Paolo Di Stefano, Corriere della Sera 21/02/2013, 21 febbraio 2013
CONDANNA A MORTE SOSPESA. LE TRE VITE DI WARREN HILL
Sapere che è tutto stabilito, il giorno e l’ora: che hai un mese di vita, poi una settimana, poi una giornata, poi un pomeriggio, poi solo una serata e un pasto in solitudine, infine un’ora, solo un’ora prima che ti facciano la puntura letale per mandarti all’altro mondo. E allo scoccare dell’ora che ti separa dalla morte, quando già ti hanno sedato e sei mezzo morto ma non ancora del tutto, succede qualcosa in cui più non potevi sperare, anche se lo sapevi che fuori urlavano e manifestavano contro la pena di morte, che si erano mobilitate le associazioni per la difesa dei diritti umani, che anche l’ex presidente Jimmy Carter aveva lanciato un appello, che il New York Times aveva scritto editoriali in tua difesa e che — te l’avevano detto gli avvocati — persino i parenti della tua vittima avevano chiesto un gesto di indulgenza.

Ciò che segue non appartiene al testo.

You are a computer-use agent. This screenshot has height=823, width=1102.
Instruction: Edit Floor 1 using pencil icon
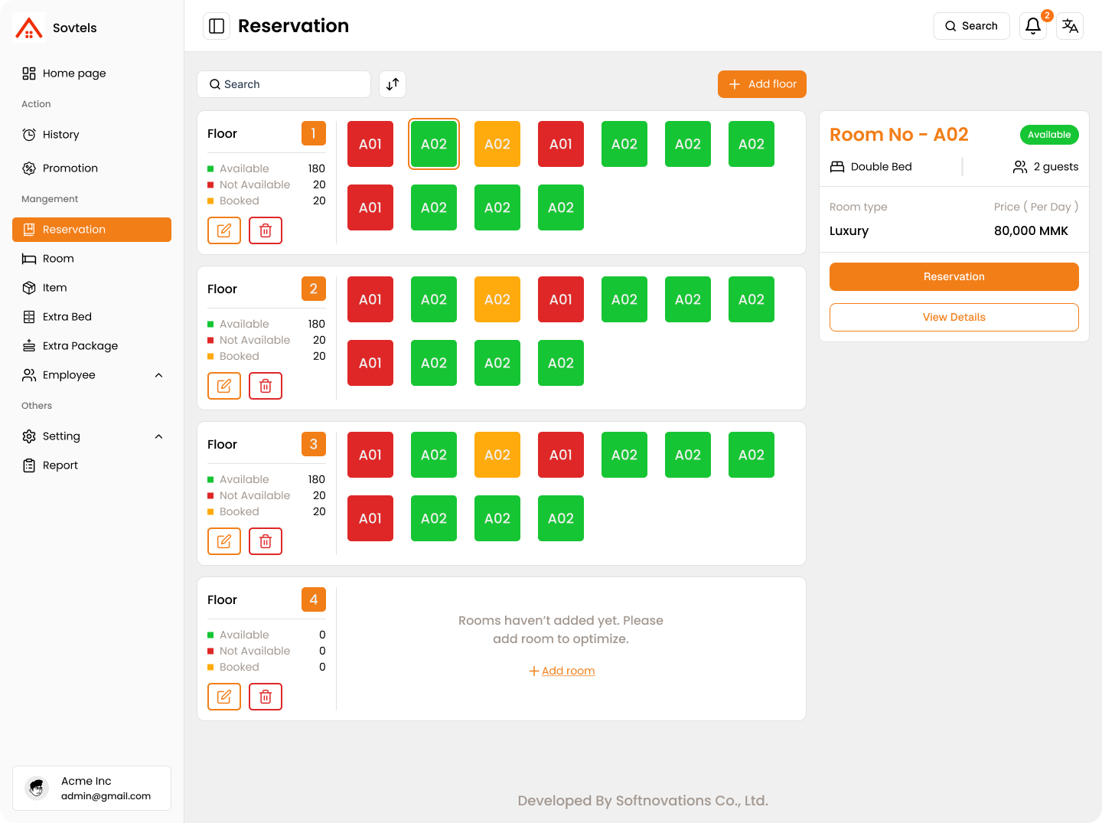[x=224, y=230]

È successo all’afroamericano Warren Hill, che ha passato quasi metà dei suoi 52 anni nel penitenziario di Augusta, Georgia, Stati Uniti, prima condannato all’ergastolo per avere ucciso la fidanzata, poi, nel 1992, all’esecuzione capitale per avere ammazzato un compagno di cella. È successo che appena tre ore prima la Corte Suprema aveva respinto l’ultima richiesta di salvargli la vita in quanto disabile, con un quoziente intellettivo del 70 per cento. Infatti dal 2002 la legge americana è diventata più clemente per le persone con ritardi mentali e ha stabilito di escluderle dalle esecuzioni. Poi, in extremis, la Corte ci ha ripensato e ha sospeso la condanna, così Warren Hill è uscito dal sopore, ha sollevato le palpebre e non ha creduto ai suoi occhi neri quando ha capito che doveva essere ancora vivo, sempre lì nel braccio della morte, se respirava come i vivi e poteva persino parlare e magari ricominciare a sperare che la sospensione diventasse definitiva. Perché il suo quoziente intellettivo non gli ha certo compromesso la capacità di sperare.
E siccome la condanna a morte e il quoziente intellettivo ridotto non ti cancellano neanche l’umanità, per l’ennesima volta hai rivissuto istante per istante tutti gli sbagli che hai fatto e che non puoi negare di aver fatto. E siccome i ricordi non può toglierteli nessuno, hai anche ripensato a quel che già era successo in luglio, quando esattamente un’ora prima, come questa volta, i giudici ci avevano ripensato, in extremis, e sei uscito dal sonno e ti sei ritrovato vivo mentre pensavi di svegliarti nell’altro mondo. E siccome il tuo 70 per cento non intacca neanche il risentimento, hai urlato con tutta la rabbia che la crudeltà non è soltanto quell’iniezione fatale ma sono anche i preparativi e l’attesa di quel momento: il congedo dagli altri detenuti, il sarto che viene a prenderti le misure per la sepoltura, l’ultimo incontro con gli avvocati e con i parenti, l’ultimo pasto con le uova fritte e le patate, l’ultima rasatura (i baffi te li hanno lasciati), l’ultima doccia, l’ultimo cambio degli abiti, la lettiga, il catetere, il sonno che arriva lento pensando che sia l’ultimo anche quello. E visto che le ultime cose della tua vita le hai già vissute due volte, anche se sei disabile mentale pensi che se davvero ci fosse una giustizia non dovresti viverle più.